Brot backen im Kaminofen?

Seit diesem Sommer sind wir stolze Besitzer eines Kaminofens. Und wenn man schon so einen Ofen hat, dann muss man natürlich auch mal testen, ob er sich tatsächlich zum Backen eignet.

Kaminofen

Kaminofen mit Backfach

Wir hatten uns gleich bei der Auswahl des Ofens für ein Modell mit Backfach entschieden. Die Backfachtür war nur als (nicht ganz billiges) Zubehör erhältlich, aber ein offenes Backfach schien uns nicht besonders sinnvoll zu sein. Also haben wir die Tür auch gleich mitbestellt.

Im Internet findet man verschiedene Ideen, wie man auch in einem Kaminofen ohne Backfach backen kann.Zum Beispiel gibt es ein Gestell und einen Stein der in den Brennraum des Kaminofens passt. Eine andere Möglichkeit zeigt der Benutzer divxul bei Youtube. Er stellt eine dicke Steinplatte an die Rückwand des Brennraums.

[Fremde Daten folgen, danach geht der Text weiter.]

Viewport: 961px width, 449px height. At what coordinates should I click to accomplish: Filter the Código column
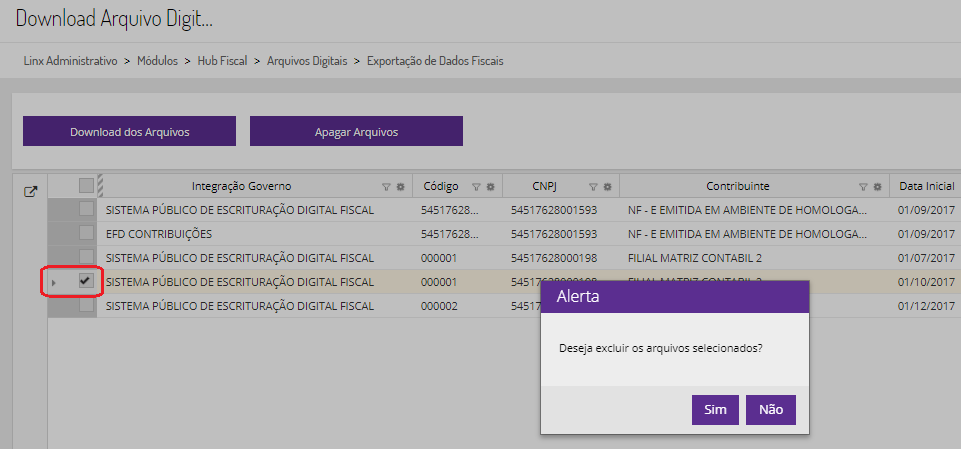pyautogui.click(x=476, y=186)
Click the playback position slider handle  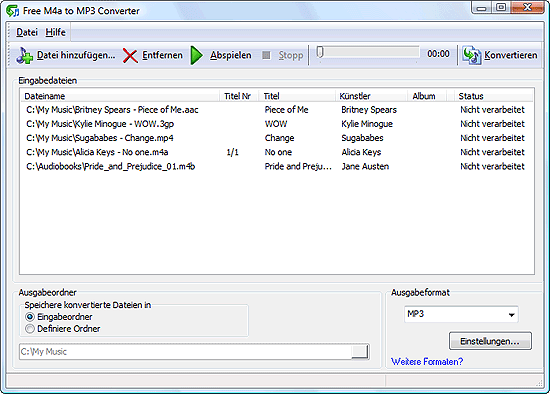[320, 53]
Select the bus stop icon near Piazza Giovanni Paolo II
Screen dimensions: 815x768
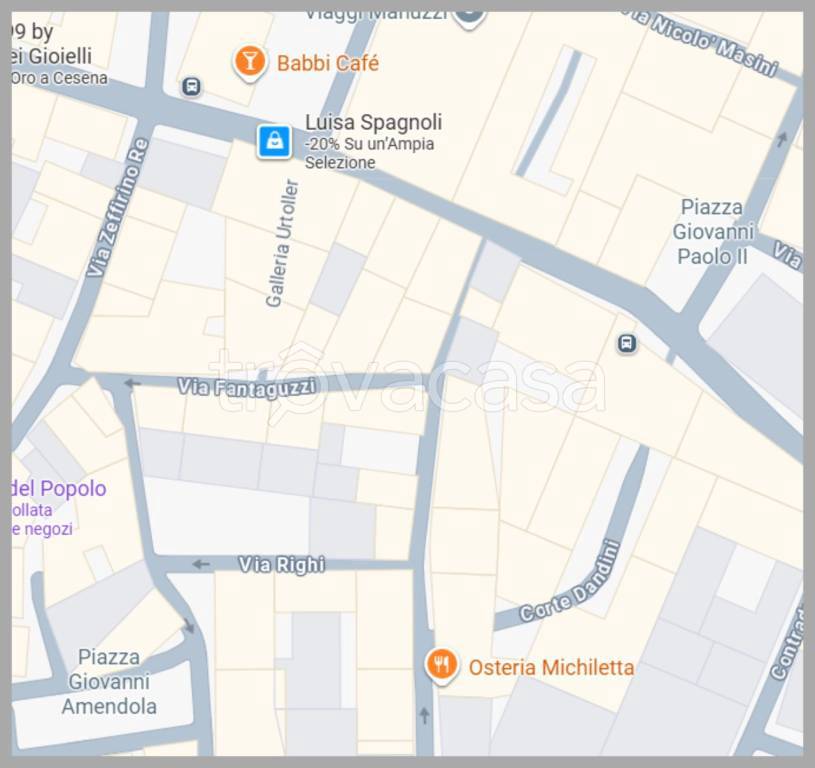click(627, 343)
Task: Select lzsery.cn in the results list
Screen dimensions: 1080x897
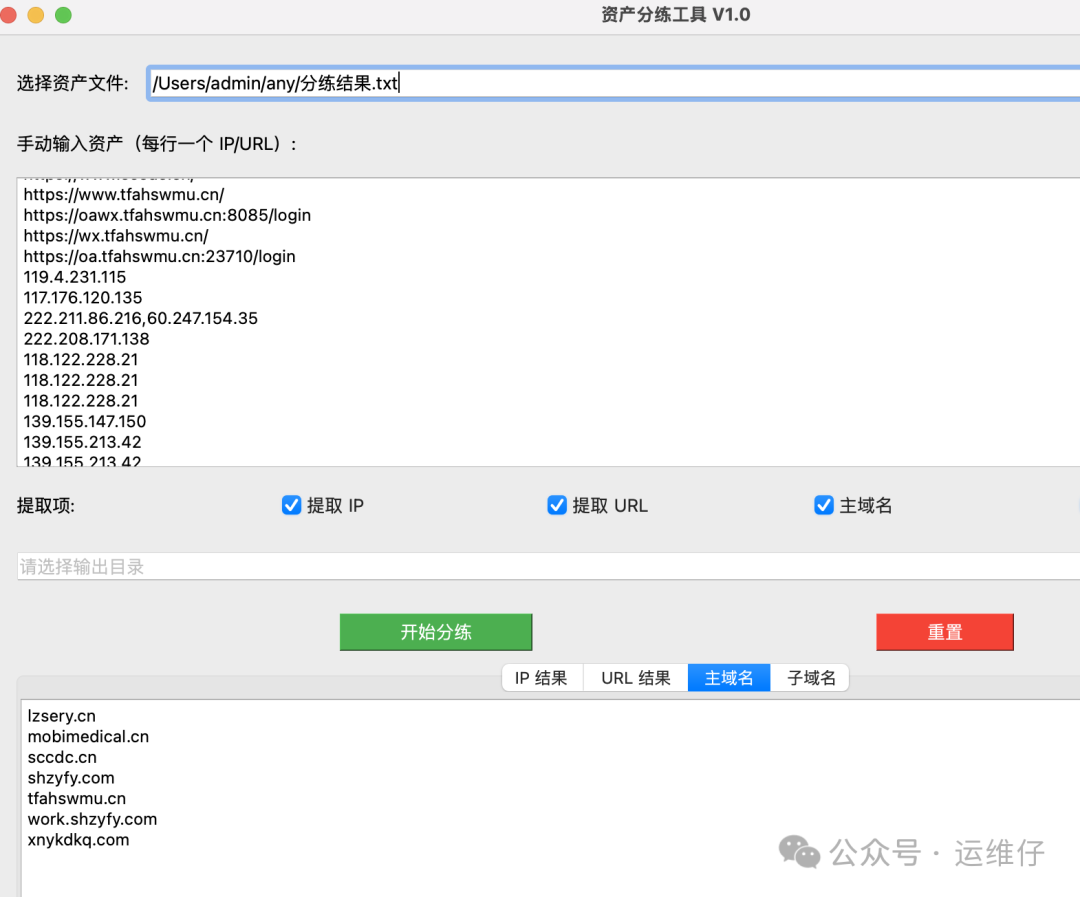Action: click(62, 716)
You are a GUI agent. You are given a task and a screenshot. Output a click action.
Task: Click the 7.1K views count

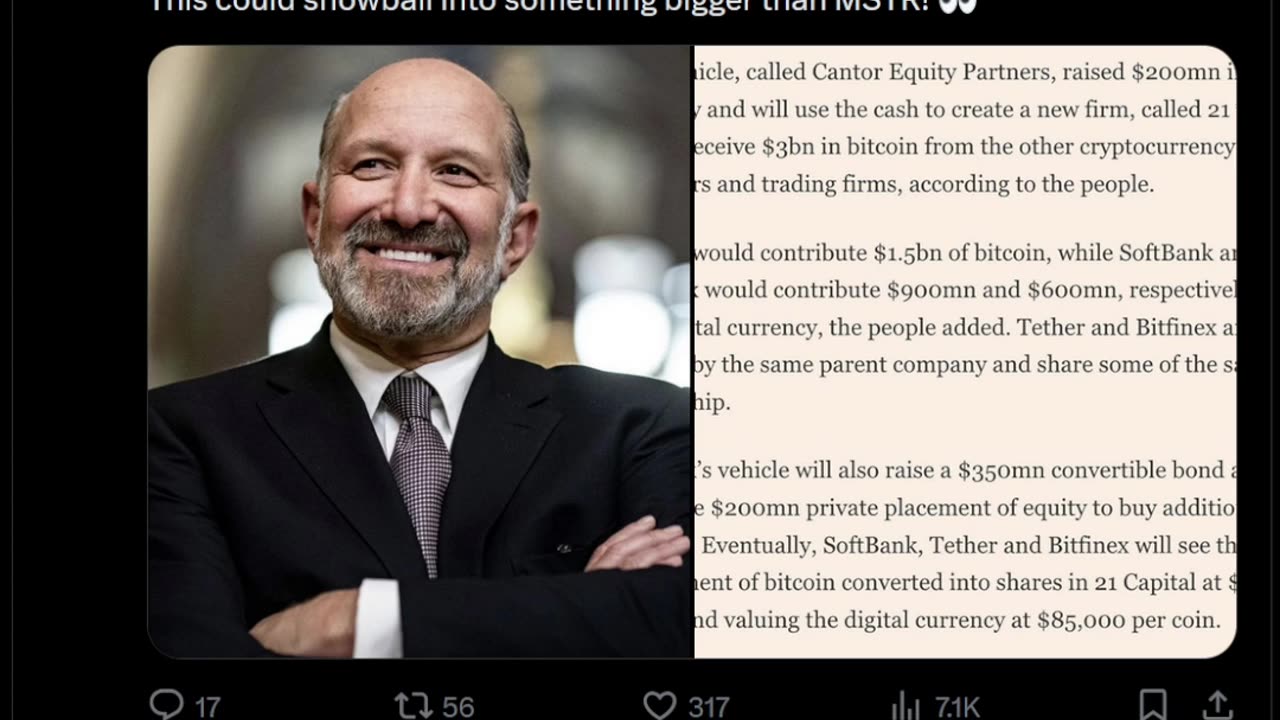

Nachdem das Feuer herunter gebrannt ist, klappt er die Platte herunter und backt sein Brot mit der Restwärme des Ofens.

Beides schien uns (ohne es ausprobiert zu haben) etwas umständlich zu sein. Mit dem in den Ofen integrierten Backfach geht das Backen dagegen eigentlich recht einfach. Das Problem ist allerdings die Temperaturführung. Wenn der Ofen ganz normal vor sich hin brennt, dann ist es im Backfach zu kalt. Dort herrscht dann eine Temperatur zwischen 100 und 150 Grad.

Wenn man den Ofen ordentlich anheizt, dann steigt die Temperatur auf 200 Grad und mehr. Und wenn man richtig Gas gibt, dann sind sogar Temperaturen bis knapp unter 300 Grad möglich. Zum Glück ändert sich die Temperatur im Backfach relativ langsam. Man kann den Ofen also tatsächlich so steuern, dass eine Temperatur zwischen 180 und 220 Grad eingehalten wird.

200 Grad Brot

Als ersten Versuch haben wir ein ganz einfaches Weizenbrot gebacken:

Zutaten:

  • 500 Gramm Weizenmehl
  • 0,25 Liter Wasser
  • etwas Salz, etwas Zucker
  • Hefe

Zubereitung:

Die Zutaten werden zu einem Teig verrührt und ordentlich geknetet. Dann lässt man ihn für eine halbe Stunde gehen. Anschließend wird der Teig noch einmal geknetet und dann zu einem Laib geformt. Der Laib wird auf ein passendes eingefettetes Backblech (bei uns in diesem Fall ein eingefettetes Bullauge) gelegt und man lässt ihn für eine weitere halbe Stunde gehen. Da unser Kaminofen nicht über einen Ventilator für Umluft verfügt, hat das Backen etwas länger gedauert (knapp 50 Minuten).

Siehe auch:

2 Kommentare zu Brot backen im Kaminofen?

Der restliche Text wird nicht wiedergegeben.